→ **Фрагмент страницы**
Еще ряд аналогичных событий. В хозяйственно-инженерной службе диспансера хозяйничали именно люди, пришедшие в эту команду. Грамотные компетентные специалисты были также уволены и изгнаны из диспансера. Я почему об этом говорю достаточно подробно, потому что именно падение метеорита обнажило целый ряд проблем, не связанных с самим метеоритом.
Отдельного внимания заслуживают пятиминутки, где не обсуждались никакие онкологические проблемы, абсолютно формальное заслушивание заведующих и попытка в онкологической среде вести безграмотные дискуссии по поводу четыре или шесть швов нужно было накладывать на разошедшийся апоневроз и так далее. Но разговор не об этом. После вот этой бесплодной утренней дискуссии, вызывающей достаточно большое раздражение в мыслящей грамотной части клиники, я поднялся к себе в кабинет, расположенный в ПЭТ-центре. И около 10 часов кабинет осветился совершенно неземным светом, похожим на свет электросварки, который не оставил ни тени, ничего. Это заставило мгновенно обернуться назад. То, что я увидел, не совсем совпадает с более поздними описаниями ситуации, а именно: на фоне безоблачного неба возникла яркая, затмившая полностью свет солнца вспышка.

→ **Записанные данные**
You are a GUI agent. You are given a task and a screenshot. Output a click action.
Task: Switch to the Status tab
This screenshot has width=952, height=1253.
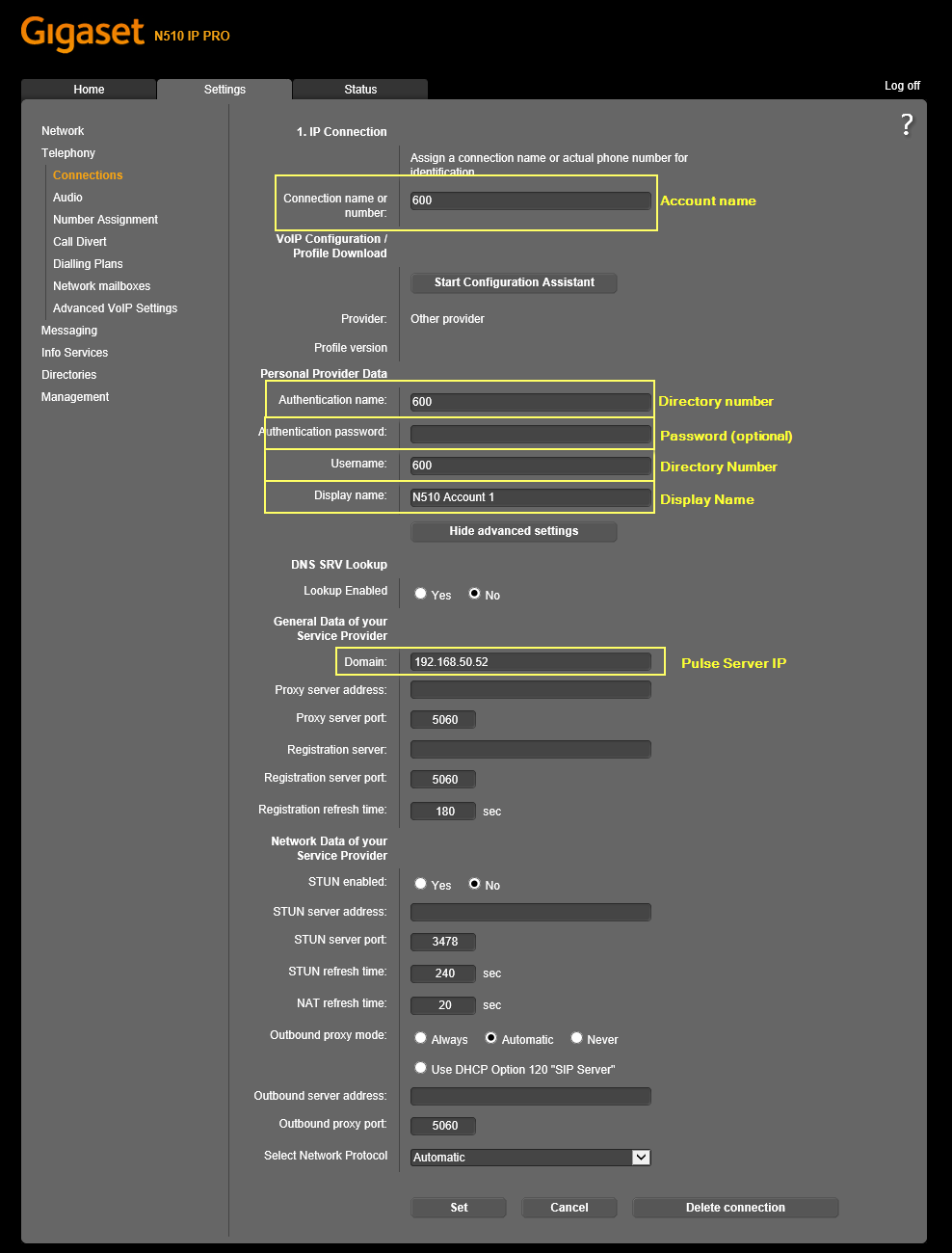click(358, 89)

--

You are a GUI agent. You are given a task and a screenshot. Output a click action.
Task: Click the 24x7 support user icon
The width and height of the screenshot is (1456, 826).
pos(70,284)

==

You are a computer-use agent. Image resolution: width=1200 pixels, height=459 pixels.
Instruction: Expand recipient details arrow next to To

→ **Задание**
Перепишите целиком фрагмент о падении метеорита, приведенный выше, ничего в нем не меняя.

→ **Ответ**
Еще ряд аналогичных событий. В хозяйственно-инженерной службе диспансера хозяйничали именно люди, пришедшие в эту команду. Грамотные компетентные специалисты были также уволены и изгнаны из диспансера. Я почему об этом говорю достаточно подробно, потому что именно падение метеорита обнажило целый ряд проблем, не связанных с самим метеоритом.
Отдельного внимания заслуживают пятиминутки, где не обсуждались никакие онкологические проблемы, абсолютно формальное заслушивание заведующих и попытка в онкологической среде вести безграмотные дискуссии по поводу четыре или шесть швов нужно было накладывать на разошедшийся апоневроз и так далее. Но разговор не об этом. После вот этой бесплодной утренней дискуссии, вызывающей достаточно большое раздражение в мыслящей грамотной части клиники, я поднялся к себе в кабинет, расположенный в ПЭТ-центре. И около 10 часов кабинет осветился совершенно неземным светом, похожим на свет электросварки, который не оставил ни тени, ничего. Это заставило мгновенно обернуться назад. То, что я увидел, не совсем совпадает с более поздними описаниями ситуации, а именно: на фоне безоблачного неба возникла яркая, затмившая полностью свет солнца вспышка.